A complaint by the National Fair Housing Alliance alleged that Facebook’s user classification and ad targeting tools permitted landlords, developers, and housing service providers to limit the audience for their ads based on sex, religion, familial status, and national origin in violation of the Fair Housing Act. The Department of Justice eventually joined the suit, National Fair Housing Alliance v. Facebook, Inc., which in 2022 got Facebook parent Meta to agree to change its ad services

As a result of the settlement, Meta dropped the “Special Ad Audience” tool for its housing ads. It also got rid of thousands of ad categories, including the much-maligned “African-American multicultural affinity.” I remember looking at those ad categories in 2016 when they became public to find that I was tagged with an “African-American multicultural affinity.” I told a co-worker (another white guy) about it and he looked at his ad categories. He too was tagged with that affinity. But the court cases never discussed this aspect of the tool: that the category included people who most would assume shouldn’t belong. 

Legibility is the view from the systematizer to the person. Legibility highlights the boundaries of knowledge in action, which is one of the fundamental questions in tech policy. 

Back in 2021, I listed a bunch of examples of illegibility, like the Phoenix man who is suing the city for a wrongful arrest because the data obtained from Google was faulty. But I’ve since come across lots of other examples of illegibility:

  • Employees at Meta had discovered by March 2021 that “our ability to detect vaccine-hesitant comments is bad in English, and basically non-existent elsewhere,” The Verge reported. Another employee chimed in, noting that comments “are almost a complete blind spot for us in terms of enforcement and transparency right now” even though they make up a “significant portion of misinfo on FB.”
  • Reporting from CNN on leaked internal documents on January 6, again from Meta, found that, “At the time it was very difficult to know whether what we were seeing was a coordinated effort to delegitimize the election, or whether it was protected free expression by users who were afraid and confused and deserved our empathy. But hindsight being 20:20 makes it all the more important to look back to learn what we can about the growth of the election delegitimatizing movements that grew, spread conspiracy, and helped incite the Capitol insurrection.”
  • Twitter miscounted the number of users for years. It seems that Twitter overstated the number of daily users on its service for three years straight, overcounting by up to 1.9 million users each quarter. 
  • Mark Serrels wrote about his experience being served ads for pants he already bought in a piece titled, “I bought ninja pants, and Instagram’s algorithms will punish me forever.”

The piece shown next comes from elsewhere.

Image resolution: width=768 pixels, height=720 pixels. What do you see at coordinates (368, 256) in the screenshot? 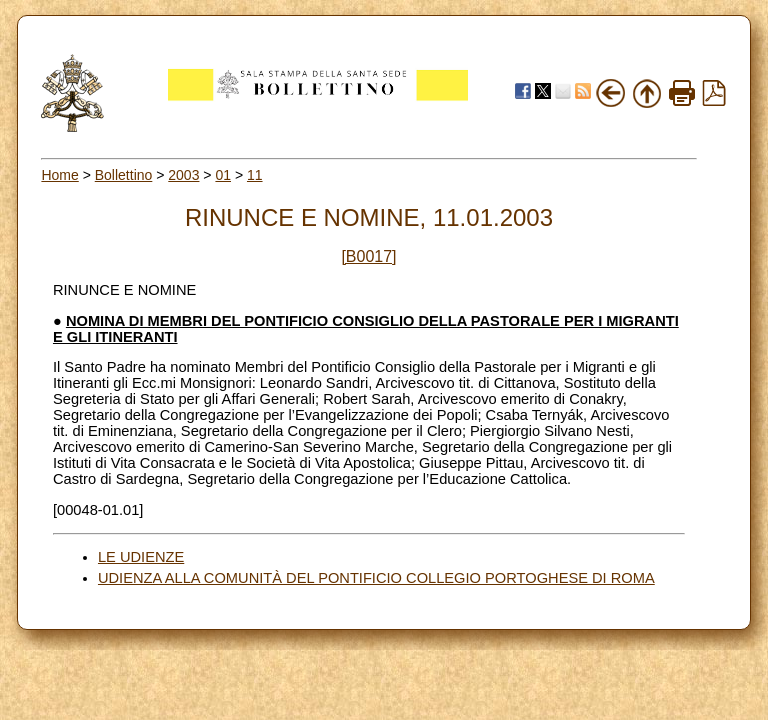
I see `[B0017]` at bounding box center [368, 256]. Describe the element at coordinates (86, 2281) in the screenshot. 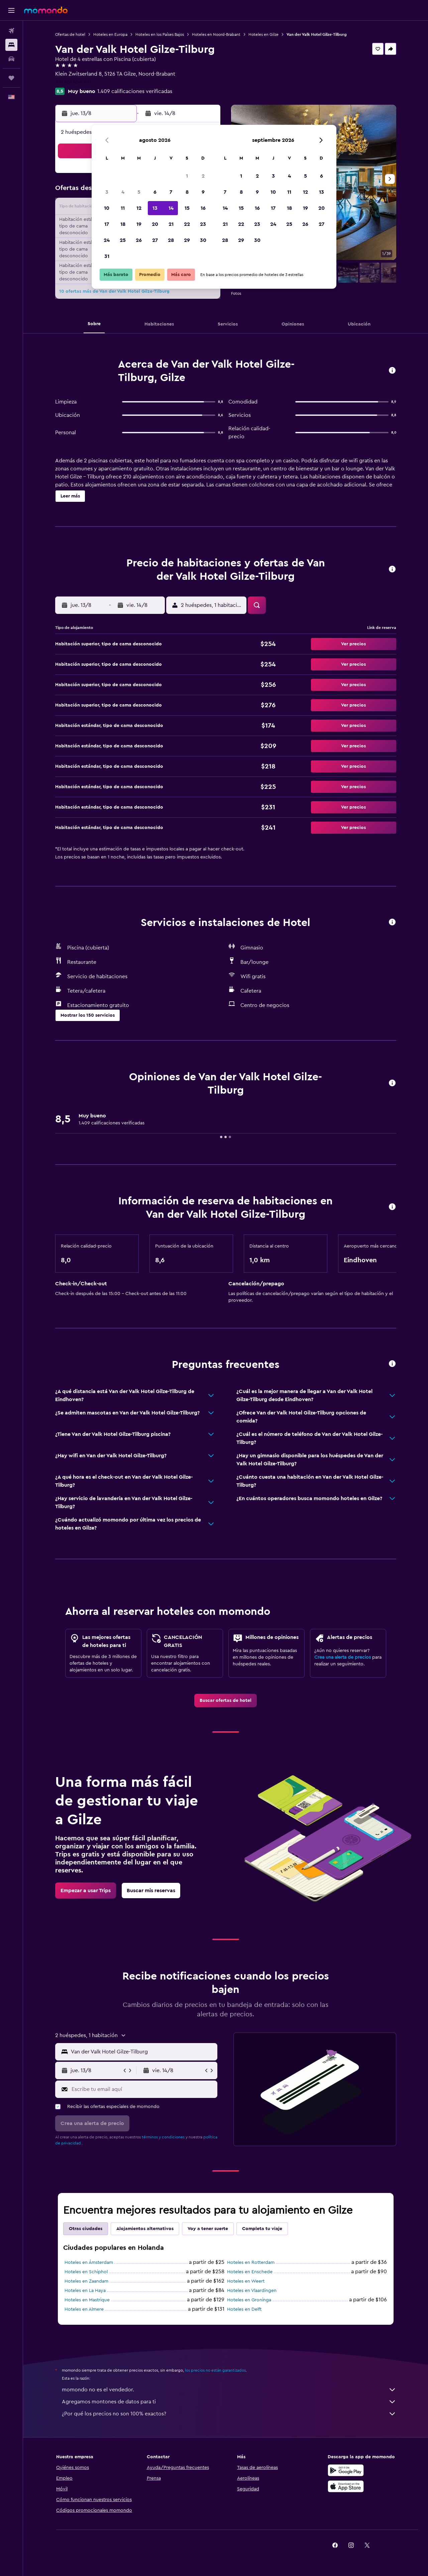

And there are other examples too: in machine learning, in the controlled experiments that advertisers and web designers use, and in so much else.

The lesson.

Seeing Like a State is about much more than legibility. But then, James C. Scott’s work is about so much more than Seeing Like a State. Still, I think the concept of legibility is an incredibly powerful way to frame our understanding of the digital world and its limits. 

I’m not alone. Venkatesh Rao has found insights in the bookEugene Wei used the concept to understand TikTok, and Neil Chilson, the Federal Trade Commission’s former chief technologist, relied on Scott’s historical lessons to offer guidance in tech policy

Awash in data, there is a common assumption that legibility has been solved. But I’m not sure it is ever safe to assume. Instead, I think we should be comfortable, as Scott was, with fuzzy boundaries, limited knowledge, and foiled plans.